W sytuacji kryzysu problemem dla pionów personalnych są cięcia w przyznawanych im budżetach. Oszczędzanie i operowanie ograniczonymi funduszami hamuje przede wszystkim realizację dużych, kompleksowych i kosztownych programów. Obok oczywistych minusów ma to także swoje plusy. Przedsiębiorstwa znacznie częściej niż wcześniej wykazują zainteresowanie środkami unijnymi. Według badań firmy Altkom Akademia, ponad trzy czwarte firm z sektora MSP i niemal 90% dużych przedsiębiorstw jest zainteresowanych wykorzystaniem środków z UE. W czasie gdy działania rekrutacyjne zostają ograniczone do minimum, specjaliści ds. personalnych znajdują czas na czynności, którym w natłoku codziennej pracy jeszcze do niedawna poświęcali znacznie mniej uwagi. Dotyczy to na przykład systemów oceny i wynagradzania pracowników. Pod wpływem kryzysu zmienia się również stosunek do projektów szkoleniowych. W czasie prosperity są one traktowane jako narzędzie motywacyjne, a duża ich część przyjmuje „miękki”, interpersonalny charakter.
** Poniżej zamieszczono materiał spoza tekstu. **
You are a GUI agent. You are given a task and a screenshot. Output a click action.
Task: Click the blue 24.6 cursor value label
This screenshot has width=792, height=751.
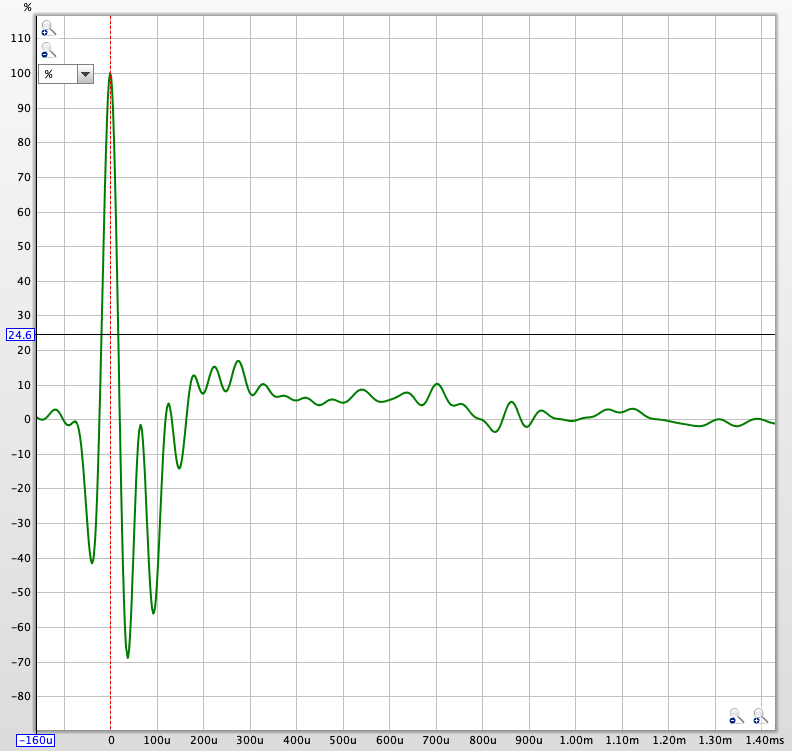click(20, 335)
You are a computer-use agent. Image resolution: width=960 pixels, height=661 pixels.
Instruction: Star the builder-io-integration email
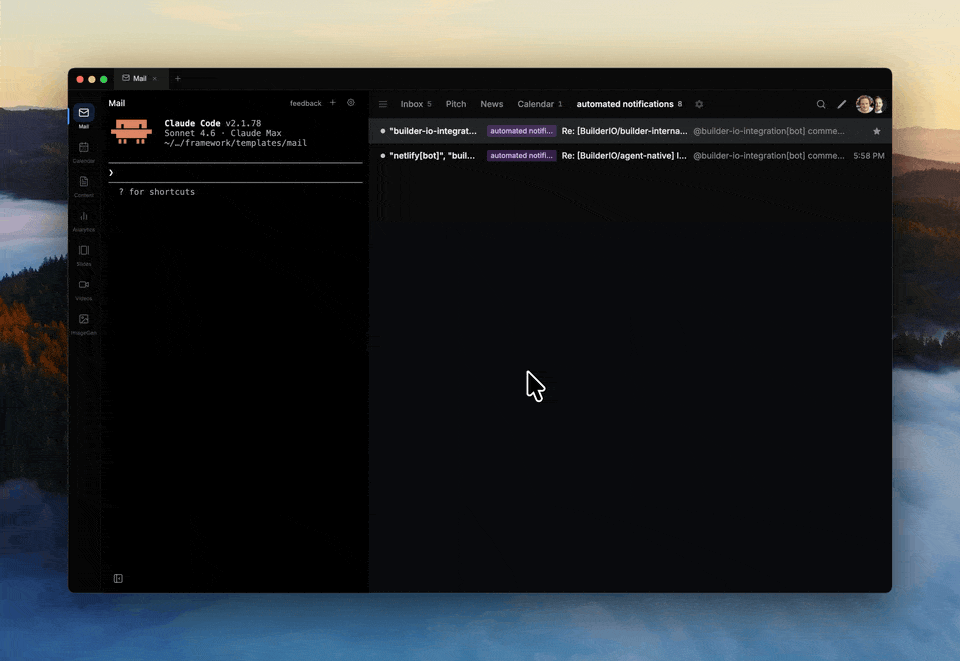coord(876,130)
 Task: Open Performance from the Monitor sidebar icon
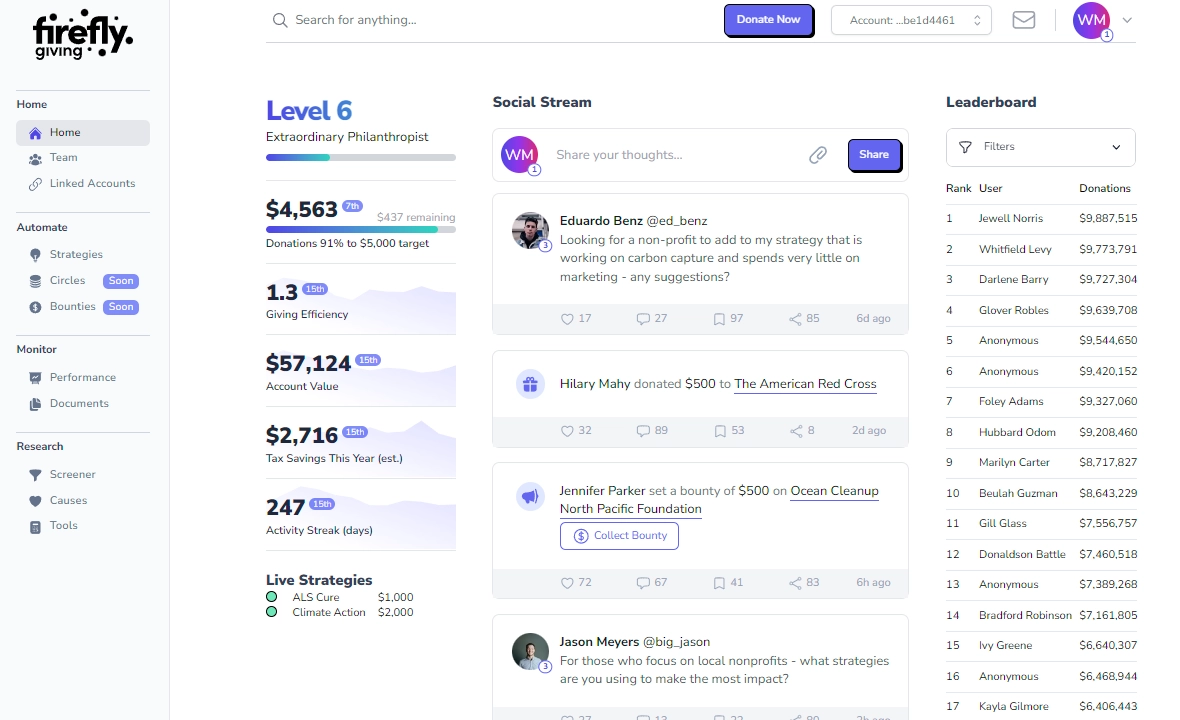[37, 377]
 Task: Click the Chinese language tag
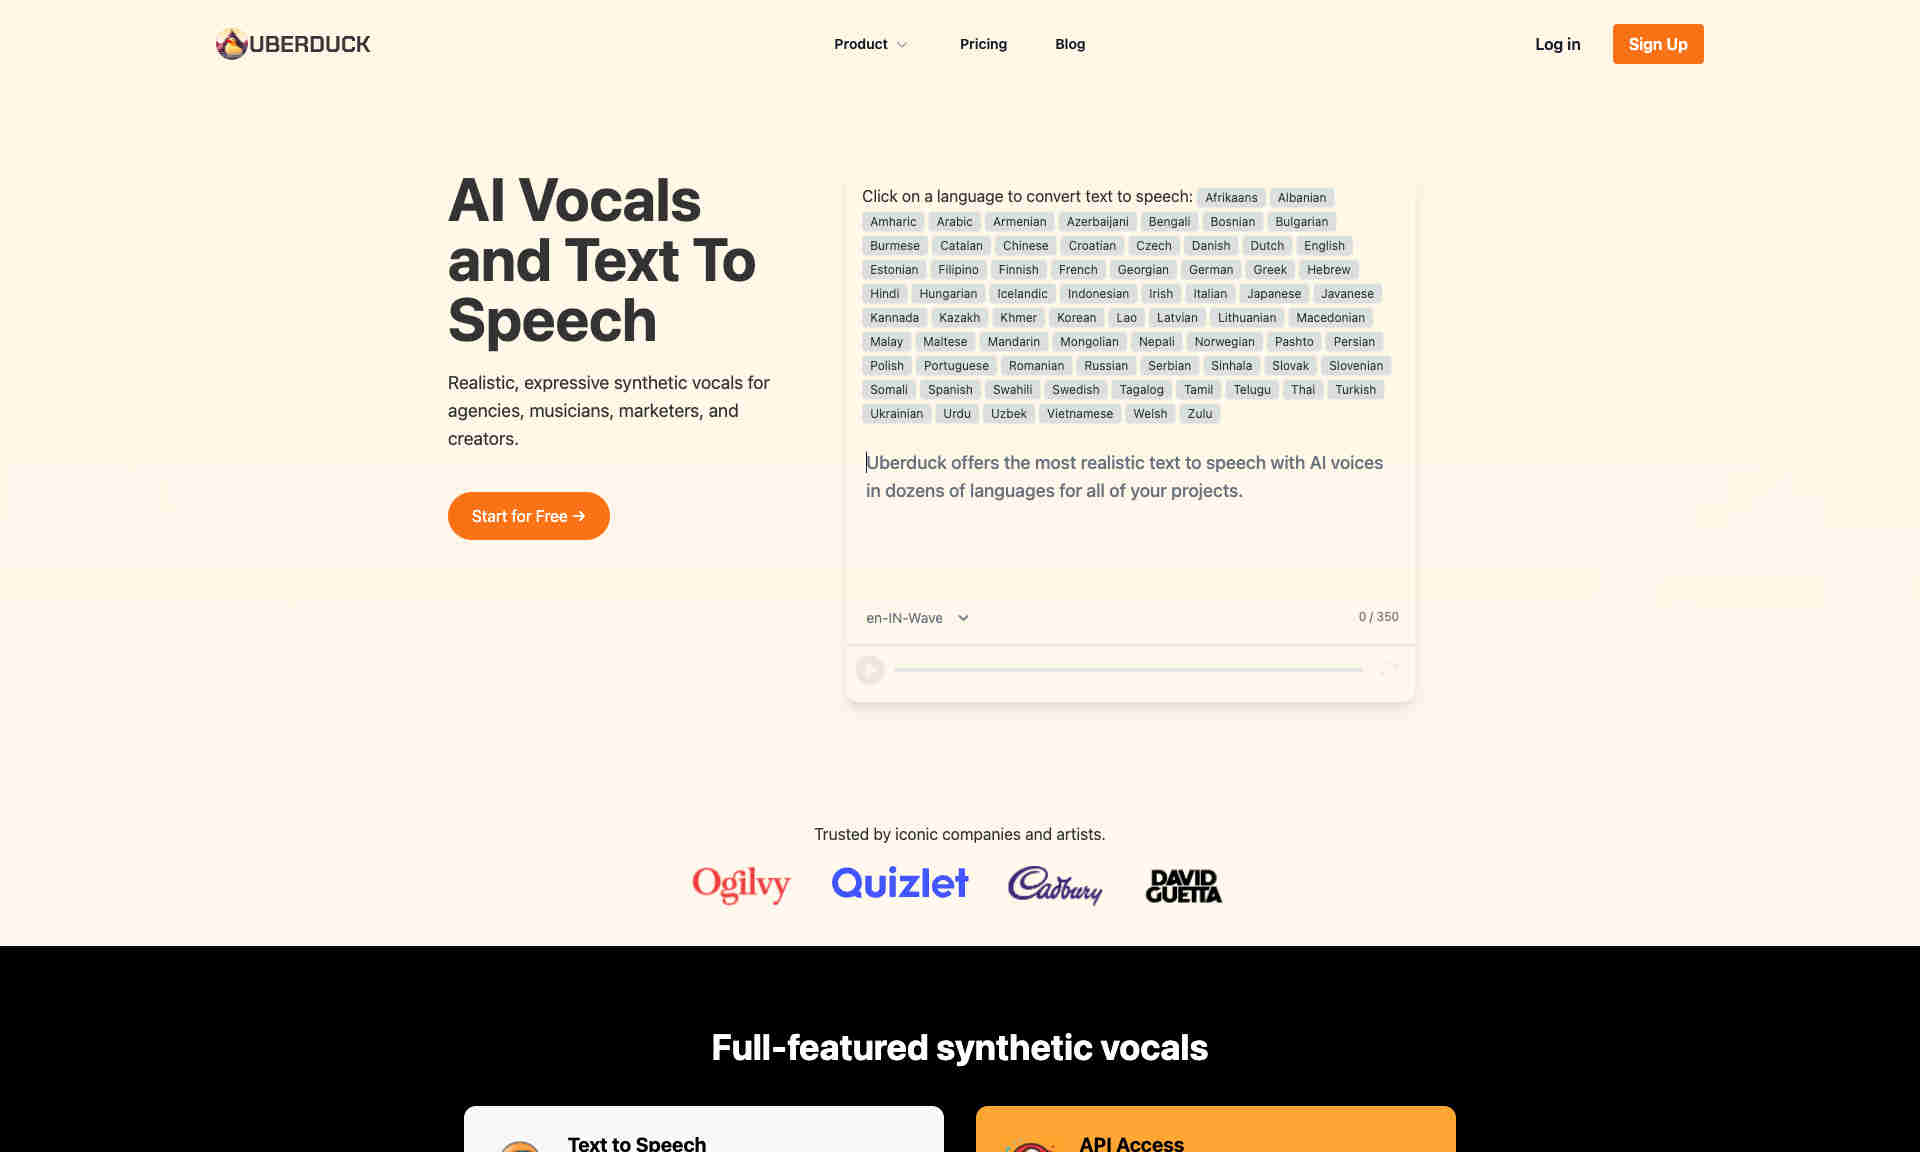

Spowolnienie gospodarcze powoduje, że firmy delegują pracowników na szkolenia kompetencyjne, rozwijające kwalifikacje przydatne w codziennej pracy.
Okres dekoniunktury jest również dobrym czasem na kształtowanie lojalności najlepszych pracowników. Jeśli przetrwają kryzys z pewnością pracy i płacy, to będą bardziej skłonni do pozostania w danym zakładzie, gdy wskaźniki poprawią się na ich korzyść.
Jakie strategie HR są godne uwagi w dobie kryzysu? Na których działaniach skupić powinny się działy personalne? Które narzędzia HR przyniosą firmom wartość dodaną? Odpowiedzi na te pytania znajdą Państwo w artykule „
Nowe wyzwania dla działów HR”.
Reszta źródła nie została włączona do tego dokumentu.